Sir John E. Sulston, PhD, Fellow of the AACR Academy and a Nobel Laureate, died March 6, 2018, at the age of 75.
Sulston was born March 27, 1942, in Cambridge, England. He earned a bachelor’s degree and his PhD from the University of Cambridge.
An innovative molecular biologist, Sulston pioneered research into programmed cell death. Much of his research was conducted in a transparent, millimeter-long worm, Caenorhabditis elegans. Along with colleagues, he observed cell behavior in the worms, which led to a full-scale sequencing of the worm’s genome and a deeper understanding of programmed cell death, or apoptosis. This work proved instrumental as he helped establish the United Kingdom’s role in the Human Genome Project.
Sulston was founding director of the Sanger Centre (now the Wellcome Trust Sanger Institute), and served as a director there from 1992 to 2000. In 2002, Sulston, along with colleagues Sydney Brenner and H. Robert Horvitz, won the Nobel Prize in Physiology or Medicine for their work on the cell lineage of C. elegans.

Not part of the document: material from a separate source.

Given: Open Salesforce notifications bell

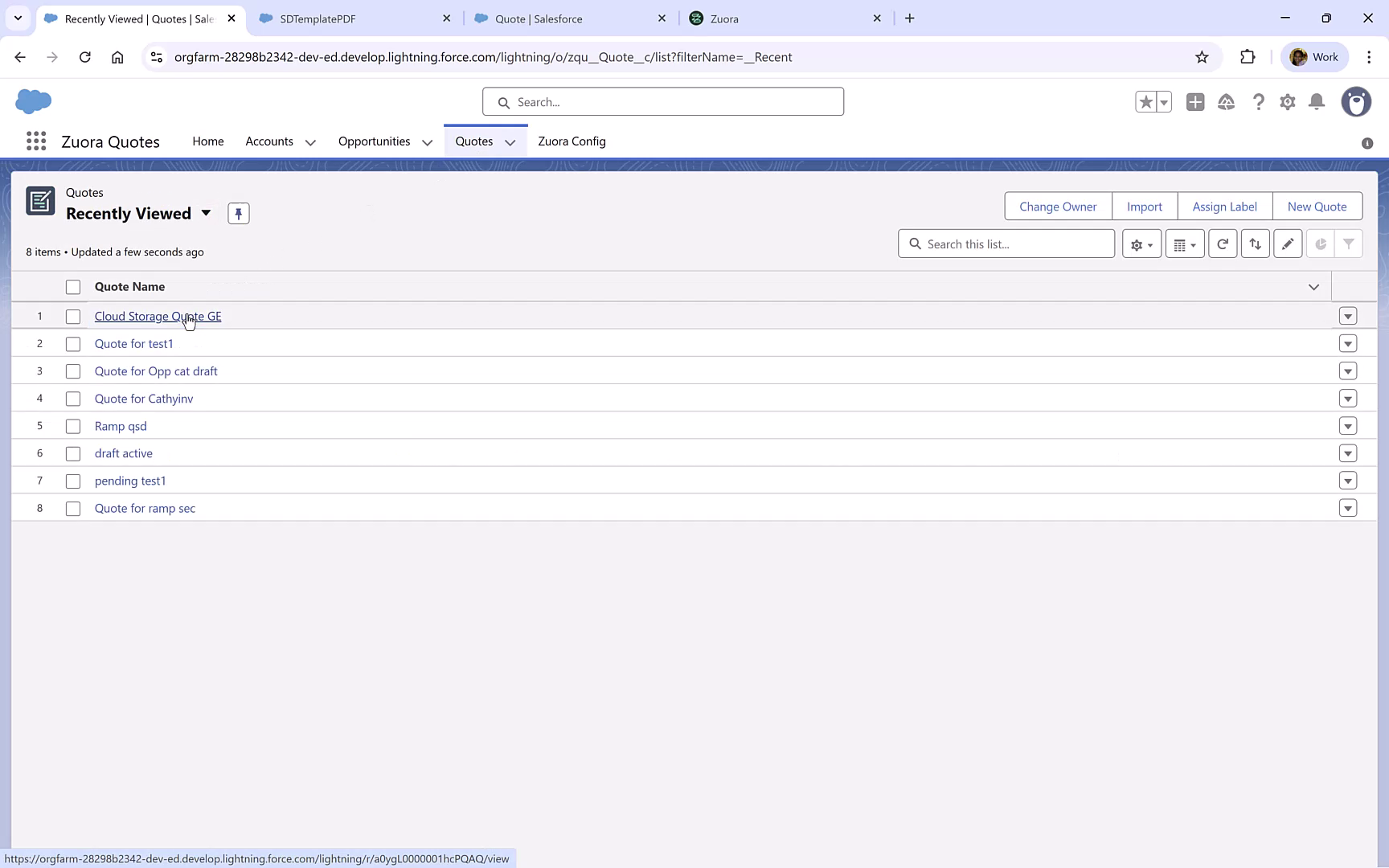Looking at the screenshot, I should click(1317, 102).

Sulston was a professor and chair of the Institute for Science, Ethics and Innovation, University of Manchester, England. He became a passionate advocate for public access to scientific knowledge, including genomic data.
Sulston joined the AACR in 2013 as part of the inaugural class of Fellows of the AACR Academy.
Sulston received numerous other honors throughout his career, including the Pfizer Prize for Innovative Science, the George W. Beadle Medal, the Sir Frederick Gowland Hopkins Medal, and the Edinburgh Medal. In 2017, he was made a Companion of Honor by Queen Elizabeth II for contributions to science and society.